Screenshot grounding data:

........

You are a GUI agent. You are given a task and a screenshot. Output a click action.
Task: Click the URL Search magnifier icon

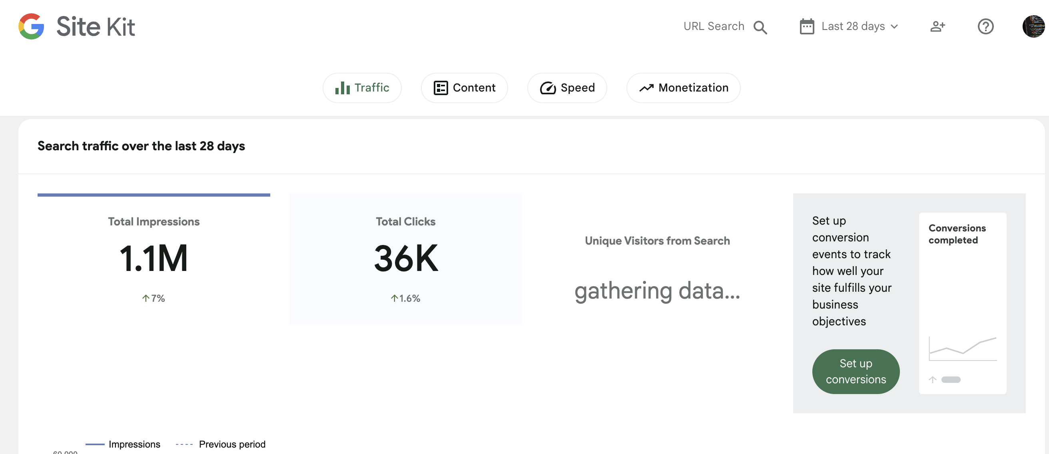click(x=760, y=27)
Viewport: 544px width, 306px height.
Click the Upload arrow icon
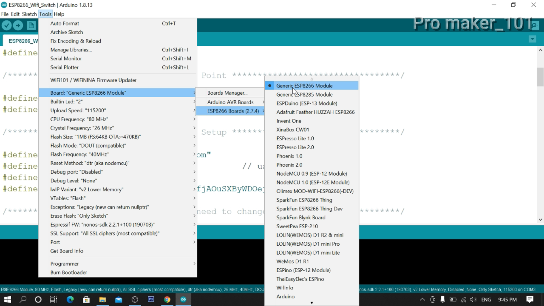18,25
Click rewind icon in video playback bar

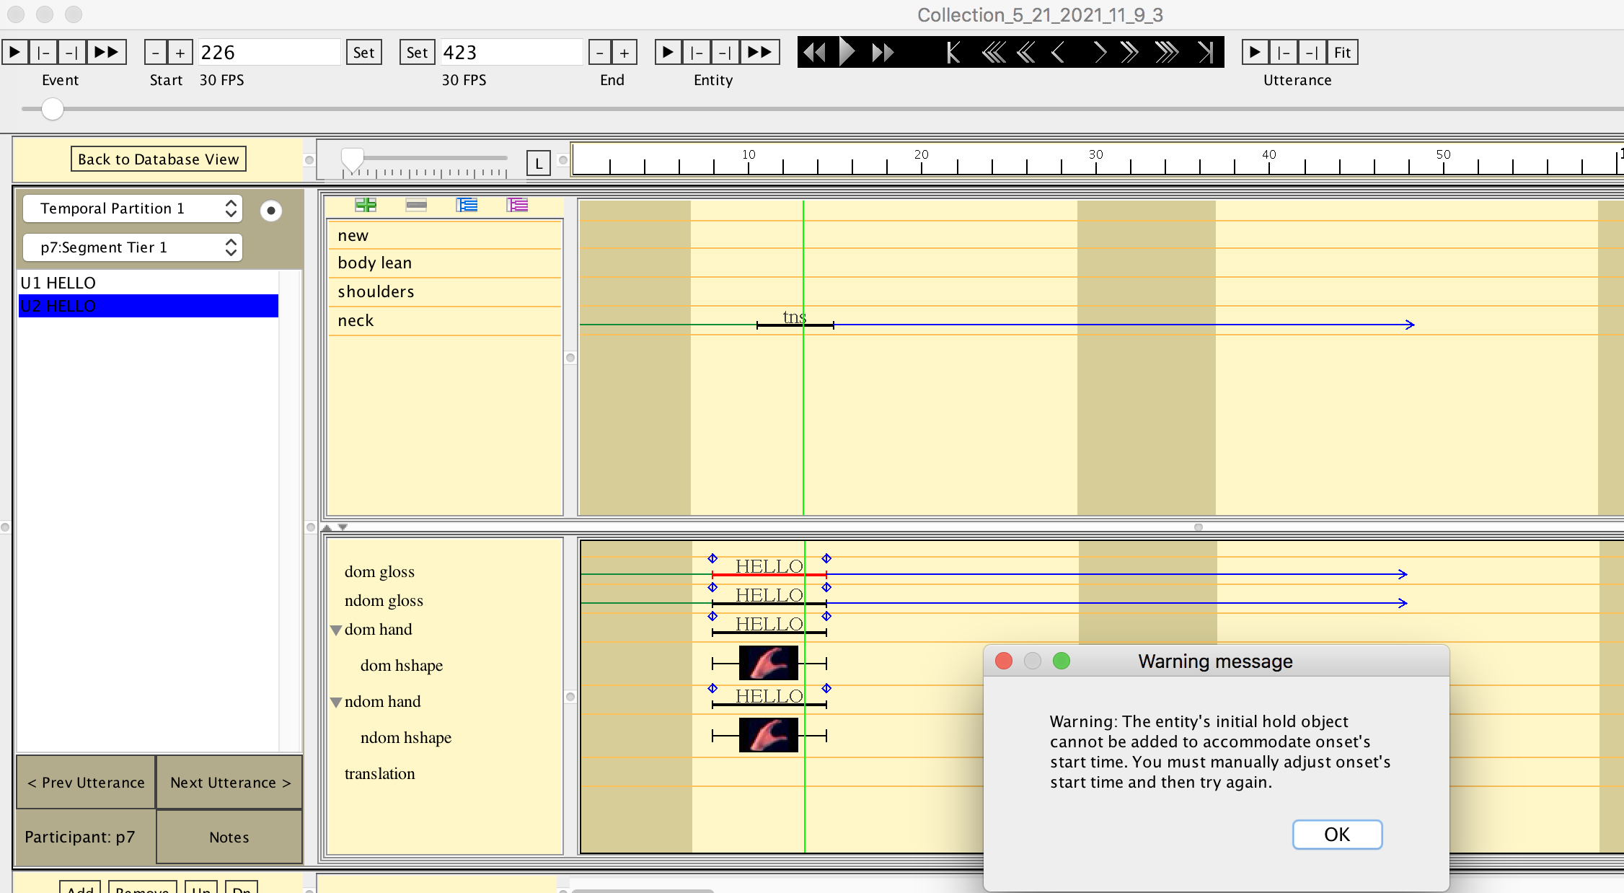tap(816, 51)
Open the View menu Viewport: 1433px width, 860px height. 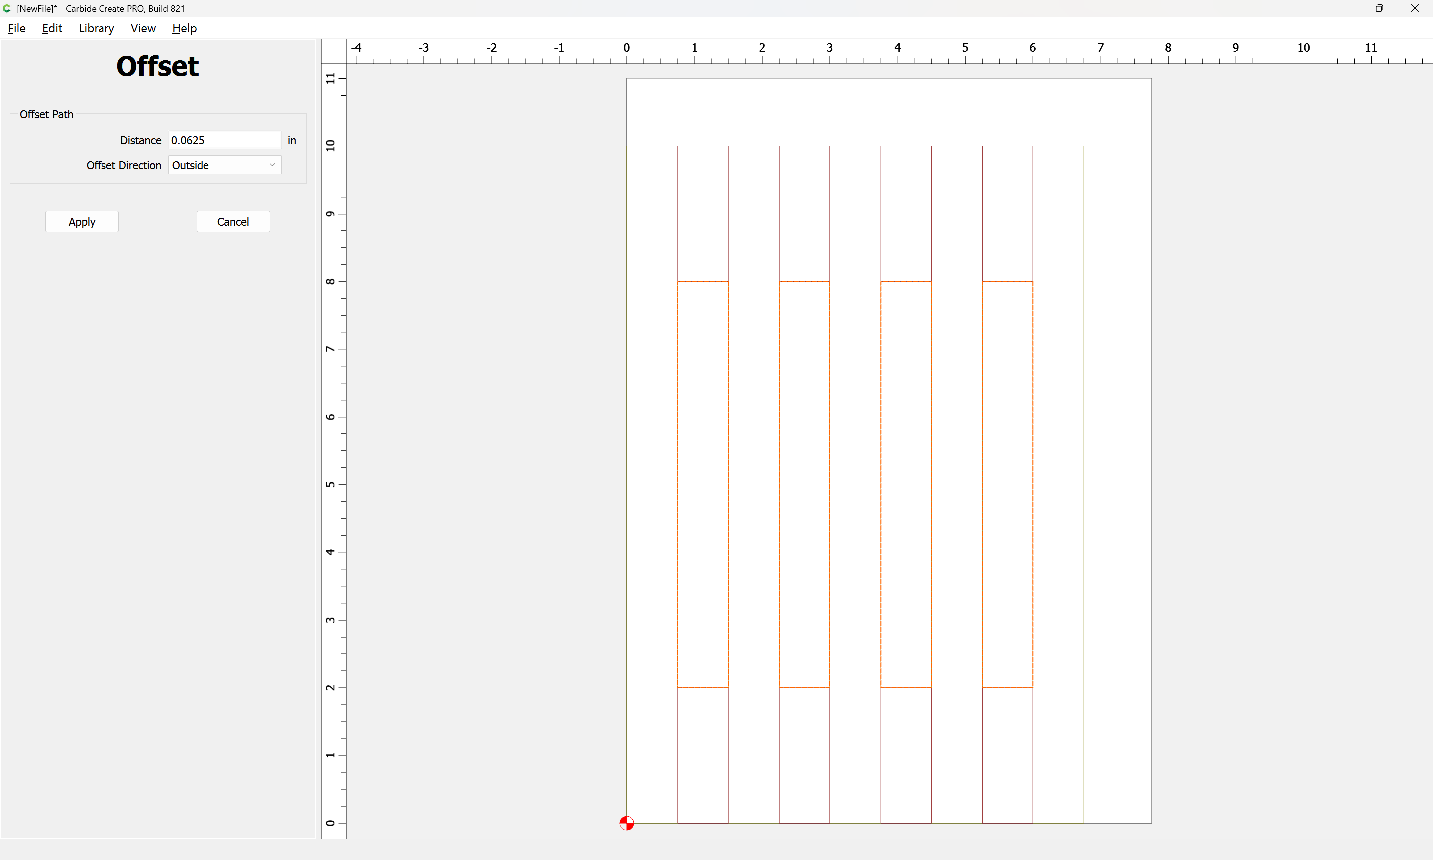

........

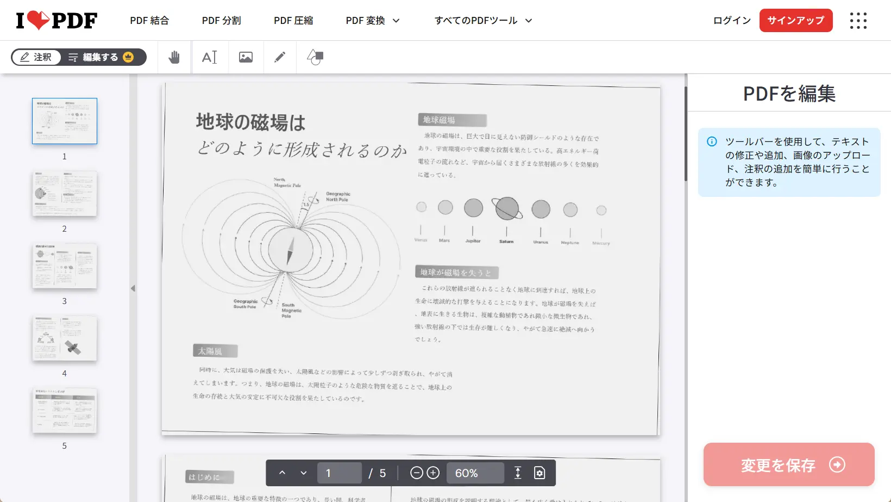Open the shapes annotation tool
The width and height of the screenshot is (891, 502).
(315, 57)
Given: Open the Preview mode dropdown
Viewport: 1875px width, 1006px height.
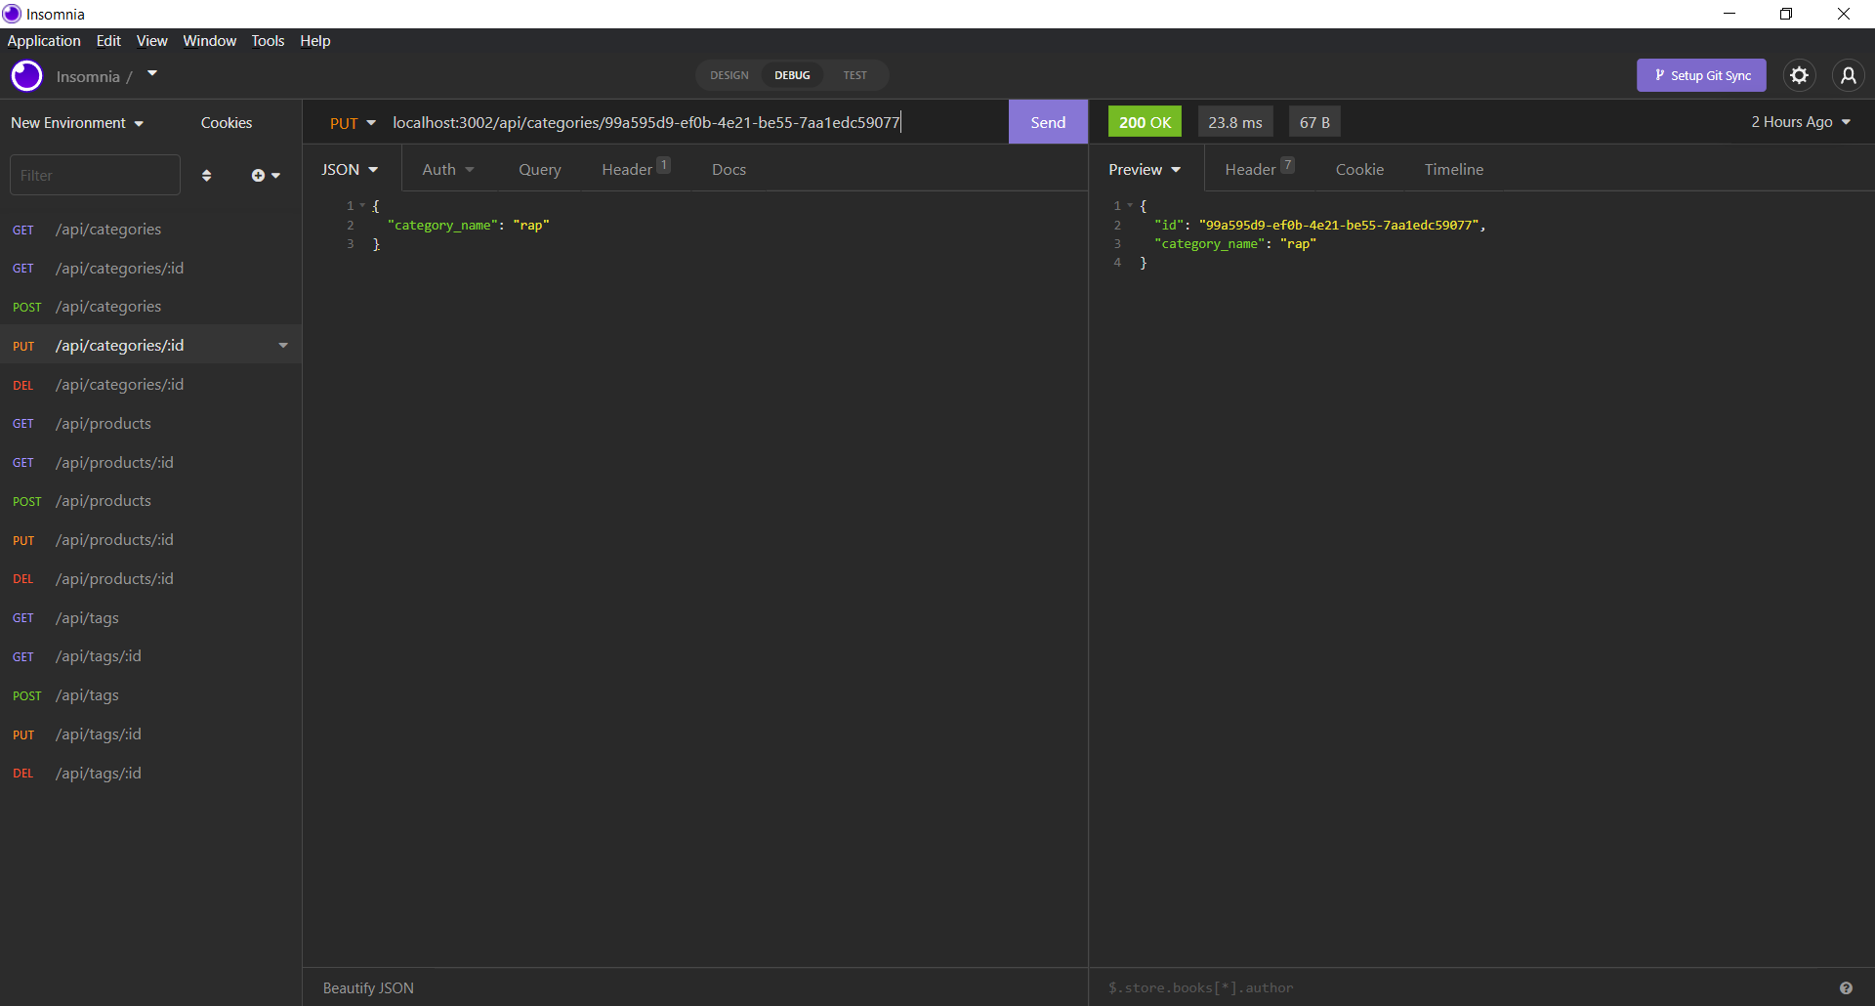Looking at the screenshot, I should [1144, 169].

........

About this exercise:
Please copy out from the data above, without any picture, exactly the lines running from the one that holds "You are a GUI" through the one that holds "Open the View", and nothing beyond them.

Answer area:
You are a GUI agent. You are given a task and a screenshot. Output a click action.
Task: Click the URL Search magnifier icon

click(x=760, y=27)
Viewport: 544px width, 306px height.
Click the Upload arrow icon
18,25
Click rewind icon in video playback bar

tap(816, 51)
Open the View menu Viewport: 1433px width, 860px height. 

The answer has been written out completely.